Developers (Application Teams): Talented engineers building applications but have limited cloud-native and Openshift skillset.
Platform Engineering Team: This team is responsible for building and maintaining the infrastructure that supports enterprise developers. Their mission is to simplify the cloud experience for developers by abstracting the complexities of OpenShift.
Customer Success Team: A group of experienced engineers supporting the development teams. They are the bridge between the developers and the Platform Engineering team, helping to troubleshoot and resolve issues.
As enterprise developers transition to using OpenShift, they tend to struggle with complexities. When issues arise, they often don’t know how to troubleshoot, leading to confusion and delays. The lack of clarity on whether alerts are related to application or infrastructure problems further exacerbates response times and causes inefficiencies as issues bounce between teams.
For the Platform Engineering team, this means spending a significant portion of their time supporting developers instead of focusing on innovation. The high cognitive load on developers, coupled with their unfamiliarity with existing observability tools, leads them to rely heavily on support tickets rather than solving issues independently. This situation creates a bottleneck for the Platform Team, with only a handful of experienced individuals capable of handling complex issues. Additionally, there’s a lack of cross-cluster visibility, making it difficult for the team to triage and investigate issues affecting multiple clusters. The need for the Customer Success team to have access to the CLI/control plane poses security and compliance risks, but without this access, they can’t effectively support the developers.

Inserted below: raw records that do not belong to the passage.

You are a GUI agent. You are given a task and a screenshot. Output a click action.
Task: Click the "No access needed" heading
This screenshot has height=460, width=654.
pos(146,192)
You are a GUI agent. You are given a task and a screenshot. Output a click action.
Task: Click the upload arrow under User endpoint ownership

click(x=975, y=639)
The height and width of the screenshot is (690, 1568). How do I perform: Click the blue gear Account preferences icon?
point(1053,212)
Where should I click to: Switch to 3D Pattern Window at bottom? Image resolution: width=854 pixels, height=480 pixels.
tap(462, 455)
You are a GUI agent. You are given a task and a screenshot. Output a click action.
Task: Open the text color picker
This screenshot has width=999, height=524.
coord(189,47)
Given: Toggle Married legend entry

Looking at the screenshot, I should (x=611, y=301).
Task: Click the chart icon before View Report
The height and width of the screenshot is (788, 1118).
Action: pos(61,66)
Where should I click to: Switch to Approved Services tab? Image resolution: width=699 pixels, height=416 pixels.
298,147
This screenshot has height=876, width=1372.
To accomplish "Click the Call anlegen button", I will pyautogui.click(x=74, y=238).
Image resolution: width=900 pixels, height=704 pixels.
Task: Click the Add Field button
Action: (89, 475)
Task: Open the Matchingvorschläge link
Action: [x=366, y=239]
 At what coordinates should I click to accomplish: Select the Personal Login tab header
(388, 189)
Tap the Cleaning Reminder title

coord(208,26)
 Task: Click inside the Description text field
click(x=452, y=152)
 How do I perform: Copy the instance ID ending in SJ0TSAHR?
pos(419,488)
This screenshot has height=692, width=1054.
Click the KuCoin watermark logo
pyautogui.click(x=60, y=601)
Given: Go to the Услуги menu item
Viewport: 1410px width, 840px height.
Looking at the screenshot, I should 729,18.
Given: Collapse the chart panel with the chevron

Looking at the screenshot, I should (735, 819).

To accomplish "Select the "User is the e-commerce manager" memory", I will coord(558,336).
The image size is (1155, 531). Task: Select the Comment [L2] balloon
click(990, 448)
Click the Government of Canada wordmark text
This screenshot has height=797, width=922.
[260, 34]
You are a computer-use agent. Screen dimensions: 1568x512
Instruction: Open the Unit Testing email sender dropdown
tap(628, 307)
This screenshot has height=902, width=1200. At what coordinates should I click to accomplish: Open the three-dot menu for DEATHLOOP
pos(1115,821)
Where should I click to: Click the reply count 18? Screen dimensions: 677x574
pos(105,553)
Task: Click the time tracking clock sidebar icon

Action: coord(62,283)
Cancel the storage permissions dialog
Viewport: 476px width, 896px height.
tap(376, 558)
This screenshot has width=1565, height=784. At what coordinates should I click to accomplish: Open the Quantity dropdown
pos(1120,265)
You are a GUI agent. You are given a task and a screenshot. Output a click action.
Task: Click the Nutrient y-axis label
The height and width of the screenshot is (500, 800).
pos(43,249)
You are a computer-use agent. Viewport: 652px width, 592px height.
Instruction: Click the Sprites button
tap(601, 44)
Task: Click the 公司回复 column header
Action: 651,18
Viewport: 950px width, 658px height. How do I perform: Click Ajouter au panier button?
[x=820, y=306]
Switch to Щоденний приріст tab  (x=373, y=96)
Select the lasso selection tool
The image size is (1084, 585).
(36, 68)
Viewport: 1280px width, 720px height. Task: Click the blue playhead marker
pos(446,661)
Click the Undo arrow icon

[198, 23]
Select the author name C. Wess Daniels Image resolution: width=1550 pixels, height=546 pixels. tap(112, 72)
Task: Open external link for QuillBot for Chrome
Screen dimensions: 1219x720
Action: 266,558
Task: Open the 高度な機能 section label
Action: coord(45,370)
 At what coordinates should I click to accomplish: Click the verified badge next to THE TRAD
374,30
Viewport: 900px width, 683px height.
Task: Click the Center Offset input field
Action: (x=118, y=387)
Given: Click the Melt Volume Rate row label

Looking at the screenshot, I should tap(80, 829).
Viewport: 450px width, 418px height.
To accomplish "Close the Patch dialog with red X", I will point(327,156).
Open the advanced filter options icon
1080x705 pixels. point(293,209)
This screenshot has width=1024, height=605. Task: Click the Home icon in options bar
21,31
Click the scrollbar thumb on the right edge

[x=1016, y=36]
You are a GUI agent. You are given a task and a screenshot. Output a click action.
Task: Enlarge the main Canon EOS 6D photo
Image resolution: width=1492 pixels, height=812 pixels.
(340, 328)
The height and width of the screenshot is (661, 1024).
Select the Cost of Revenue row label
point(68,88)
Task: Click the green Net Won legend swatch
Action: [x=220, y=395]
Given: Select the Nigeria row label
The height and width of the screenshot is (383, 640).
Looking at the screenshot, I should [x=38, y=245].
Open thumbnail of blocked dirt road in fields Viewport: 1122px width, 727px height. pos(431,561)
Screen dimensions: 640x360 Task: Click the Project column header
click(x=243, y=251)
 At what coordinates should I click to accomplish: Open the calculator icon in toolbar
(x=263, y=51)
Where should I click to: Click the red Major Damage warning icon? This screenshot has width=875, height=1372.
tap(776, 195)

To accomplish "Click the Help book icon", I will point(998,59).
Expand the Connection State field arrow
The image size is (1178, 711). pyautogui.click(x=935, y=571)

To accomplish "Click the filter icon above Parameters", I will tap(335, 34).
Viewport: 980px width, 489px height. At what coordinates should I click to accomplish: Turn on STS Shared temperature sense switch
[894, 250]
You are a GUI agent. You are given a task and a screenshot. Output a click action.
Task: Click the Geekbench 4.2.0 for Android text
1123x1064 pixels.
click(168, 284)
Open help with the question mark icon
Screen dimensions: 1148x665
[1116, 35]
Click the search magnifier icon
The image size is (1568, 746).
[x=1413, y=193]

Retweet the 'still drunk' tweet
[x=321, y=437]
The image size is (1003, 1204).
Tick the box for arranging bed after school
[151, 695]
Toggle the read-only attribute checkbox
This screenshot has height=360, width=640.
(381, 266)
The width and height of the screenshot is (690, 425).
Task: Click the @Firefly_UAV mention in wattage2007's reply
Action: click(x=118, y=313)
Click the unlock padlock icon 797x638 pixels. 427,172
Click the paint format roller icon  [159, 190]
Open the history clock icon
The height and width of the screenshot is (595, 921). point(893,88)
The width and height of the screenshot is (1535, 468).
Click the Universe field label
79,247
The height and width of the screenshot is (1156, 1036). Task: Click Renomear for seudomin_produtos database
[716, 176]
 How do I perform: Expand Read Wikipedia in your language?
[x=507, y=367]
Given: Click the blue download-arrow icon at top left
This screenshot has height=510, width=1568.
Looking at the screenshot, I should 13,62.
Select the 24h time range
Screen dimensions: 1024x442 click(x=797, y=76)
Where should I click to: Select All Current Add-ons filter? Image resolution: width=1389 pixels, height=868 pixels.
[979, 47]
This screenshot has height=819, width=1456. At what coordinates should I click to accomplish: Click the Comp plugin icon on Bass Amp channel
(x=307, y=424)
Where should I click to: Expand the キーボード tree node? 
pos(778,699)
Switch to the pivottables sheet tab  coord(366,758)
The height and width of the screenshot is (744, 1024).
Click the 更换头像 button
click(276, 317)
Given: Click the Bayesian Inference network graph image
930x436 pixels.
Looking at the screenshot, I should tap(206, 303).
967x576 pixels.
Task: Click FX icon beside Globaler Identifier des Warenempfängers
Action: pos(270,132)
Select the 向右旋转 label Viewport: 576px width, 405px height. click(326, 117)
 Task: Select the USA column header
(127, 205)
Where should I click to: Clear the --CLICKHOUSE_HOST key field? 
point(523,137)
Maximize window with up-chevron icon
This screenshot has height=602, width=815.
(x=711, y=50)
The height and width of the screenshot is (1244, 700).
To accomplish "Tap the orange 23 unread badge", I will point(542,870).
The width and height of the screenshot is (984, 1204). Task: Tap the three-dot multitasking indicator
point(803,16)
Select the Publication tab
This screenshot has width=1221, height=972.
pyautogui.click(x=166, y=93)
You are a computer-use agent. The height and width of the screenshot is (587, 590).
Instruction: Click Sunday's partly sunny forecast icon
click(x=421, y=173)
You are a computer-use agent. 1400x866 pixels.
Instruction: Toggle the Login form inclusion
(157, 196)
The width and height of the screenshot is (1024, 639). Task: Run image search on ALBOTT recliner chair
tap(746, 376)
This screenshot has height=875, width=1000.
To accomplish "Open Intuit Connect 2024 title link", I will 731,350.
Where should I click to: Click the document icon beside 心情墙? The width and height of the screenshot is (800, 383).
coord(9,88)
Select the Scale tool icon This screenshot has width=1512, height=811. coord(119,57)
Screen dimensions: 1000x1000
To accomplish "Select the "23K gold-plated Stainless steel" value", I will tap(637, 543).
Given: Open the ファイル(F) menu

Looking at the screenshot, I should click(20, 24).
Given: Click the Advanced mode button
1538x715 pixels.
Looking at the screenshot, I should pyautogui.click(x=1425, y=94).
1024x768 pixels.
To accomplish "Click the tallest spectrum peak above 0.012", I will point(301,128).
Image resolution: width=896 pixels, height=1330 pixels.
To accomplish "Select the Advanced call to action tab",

In order to solve these problems, both the Platform team and the developers need a more effective tool — something that can provide a centralized view of all OpenShift clusters, streamline troubleshooting, and empower developers to resolve issues on their own.
Robusta offers exactly what they need:
Centralized Cluster Visibility: Platform engineers can now monitor the health of hundreds of OpenShift clusters in a single dashboard, eliminating the need to juggle dozens of windows.
Empowered Developer: With Robusta, developers gain the ability to troubleshoot issues themselves, reducing their reliance on the Customer Success team.
Reduced Cognitive Load: The Platform Engineering team can focus on innovation rather than constant firefighting, as Robusta automates much of the investigation and alerting process.
Enhanced Security: By reducing the need for Customer Success to access the CLI/control plane, Robusta mitigates security and compliance risks.
With Robusta in place, the Platform team can scale their operations more effectively, freeing up time for innovation and strategic initiatives. Developers are more self-sufficient, leading to faster resolution times (MTTR) and improved overall productivity. The Customer Success team can focus on creating valuable resources like documentation and FAQs, further reducing the volume of support tickets.
With Robusta the team has the tools and visibility they need to ensure that the platform is reliable, secure, and optimized for the needs of the entire organization.